> YOUR OBJECTIVE: Please repeat the lines below, exactly and only, from the one that holds "HentaiFromHell (31, 702)" through the one that holds "[The Porn Dude] (99, 9)".

··· DATASET ···

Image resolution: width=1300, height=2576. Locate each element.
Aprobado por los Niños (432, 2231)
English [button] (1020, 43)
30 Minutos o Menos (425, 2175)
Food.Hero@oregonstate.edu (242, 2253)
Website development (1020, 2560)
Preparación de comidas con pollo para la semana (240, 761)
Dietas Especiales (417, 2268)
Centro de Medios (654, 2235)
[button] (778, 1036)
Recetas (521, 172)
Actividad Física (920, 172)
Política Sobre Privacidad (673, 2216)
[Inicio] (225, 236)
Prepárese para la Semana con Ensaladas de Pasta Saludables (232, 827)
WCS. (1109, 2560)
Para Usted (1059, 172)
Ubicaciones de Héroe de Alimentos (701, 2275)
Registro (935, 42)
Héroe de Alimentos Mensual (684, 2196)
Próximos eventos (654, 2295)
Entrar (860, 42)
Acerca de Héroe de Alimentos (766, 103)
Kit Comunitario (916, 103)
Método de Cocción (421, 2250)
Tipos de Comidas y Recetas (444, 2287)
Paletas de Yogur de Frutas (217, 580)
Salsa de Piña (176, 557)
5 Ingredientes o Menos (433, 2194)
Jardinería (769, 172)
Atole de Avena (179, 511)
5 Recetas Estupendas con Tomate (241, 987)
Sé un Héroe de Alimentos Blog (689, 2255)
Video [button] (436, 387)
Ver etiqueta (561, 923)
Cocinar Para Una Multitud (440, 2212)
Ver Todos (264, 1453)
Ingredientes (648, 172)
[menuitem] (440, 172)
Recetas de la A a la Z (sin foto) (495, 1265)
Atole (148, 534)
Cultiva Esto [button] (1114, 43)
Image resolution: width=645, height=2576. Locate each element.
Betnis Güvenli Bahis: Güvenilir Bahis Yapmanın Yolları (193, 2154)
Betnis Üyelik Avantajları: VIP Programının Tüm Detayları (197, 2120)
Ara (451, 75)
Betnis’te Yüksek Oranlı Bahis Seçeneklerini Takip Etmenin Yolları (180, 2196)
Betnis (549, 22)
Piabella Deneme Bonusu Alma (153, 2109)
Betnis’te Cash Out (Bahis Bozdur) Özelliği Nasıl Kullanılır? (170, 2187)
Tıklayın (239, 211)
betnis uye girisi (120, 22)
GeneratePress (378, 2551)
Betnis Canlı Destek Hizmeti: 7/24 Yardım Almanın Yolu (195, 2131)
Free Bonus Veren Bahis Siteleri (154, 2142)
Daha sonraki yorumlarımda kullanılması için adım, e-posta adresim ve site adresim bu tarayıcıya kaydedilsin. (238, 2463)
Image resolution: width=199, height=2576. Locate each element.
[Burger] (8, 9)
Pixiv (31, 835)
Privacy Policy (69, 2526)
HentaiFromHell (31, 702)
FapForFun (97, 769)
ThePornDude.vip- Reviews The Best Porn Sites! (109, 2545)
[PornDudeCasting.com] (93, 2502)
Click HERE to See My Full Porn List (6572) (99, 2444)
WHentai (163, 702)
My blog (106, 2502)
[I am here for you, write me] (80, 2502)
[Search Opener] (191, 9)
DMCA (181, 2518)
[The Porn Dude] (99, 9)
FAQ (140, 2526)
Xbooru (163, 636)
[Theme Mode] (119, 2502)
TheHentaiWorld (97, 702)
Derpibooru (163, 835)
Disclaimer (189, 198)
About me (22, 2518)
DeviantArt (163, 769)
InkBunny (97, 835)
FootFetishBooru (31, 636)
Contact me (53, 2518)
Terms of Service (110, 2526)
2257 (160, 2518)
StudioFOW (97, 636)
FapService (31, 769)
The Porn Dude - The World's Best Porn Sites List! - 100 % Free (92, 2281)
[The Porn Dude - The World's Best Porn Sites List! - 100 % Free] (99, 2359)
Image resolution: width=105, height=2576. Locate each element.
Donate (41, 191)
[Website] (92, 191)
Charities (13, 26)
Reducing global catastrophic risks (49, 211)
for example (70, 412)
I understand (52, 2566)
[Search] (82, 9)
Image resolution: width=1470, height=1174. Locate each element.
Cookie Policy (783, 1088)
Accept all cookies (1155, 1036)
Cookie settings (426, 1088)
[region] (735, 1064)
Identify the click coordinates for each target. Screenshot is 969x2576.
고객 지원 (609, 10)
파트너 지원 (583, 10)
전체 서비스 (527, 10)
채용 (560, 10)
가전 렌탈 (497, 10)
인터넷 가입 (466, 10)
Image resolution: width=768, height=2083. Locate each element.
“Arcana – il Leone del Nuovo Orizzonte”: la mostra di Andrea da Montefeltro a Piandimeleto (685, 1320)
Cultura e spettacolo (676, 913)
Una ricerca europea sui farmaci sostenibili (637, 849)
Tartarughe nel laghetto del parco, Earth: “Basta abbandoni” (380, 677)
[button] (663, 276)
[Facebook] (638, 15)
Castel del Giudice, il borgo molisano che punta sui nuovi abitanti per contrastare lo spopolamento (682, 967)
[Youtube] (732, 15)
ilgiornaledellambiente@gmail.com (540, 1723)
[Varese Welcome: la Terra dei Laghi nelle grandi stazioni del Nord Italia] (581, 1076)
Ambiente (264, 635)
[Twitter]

···

> SOLUTION TO THIS PROBLEM:
HentaiFromHell (31, 702)
FapForFun (97, 769)
ThePornDude.vip- Reviews The Best Porn Sites! (109, 2545)
[PornDudeCasting.com] (93, 2502)
Click HERE to See My Full Porn List (6572) (99, 2444)
WHentai (163, 702)
My blog (106, 2502)
[I am here for you, write me] (80, 2502)
[Search Opener] (191, 9)
DMCA (181, 2518)
[The Porn Dude] (99, 9)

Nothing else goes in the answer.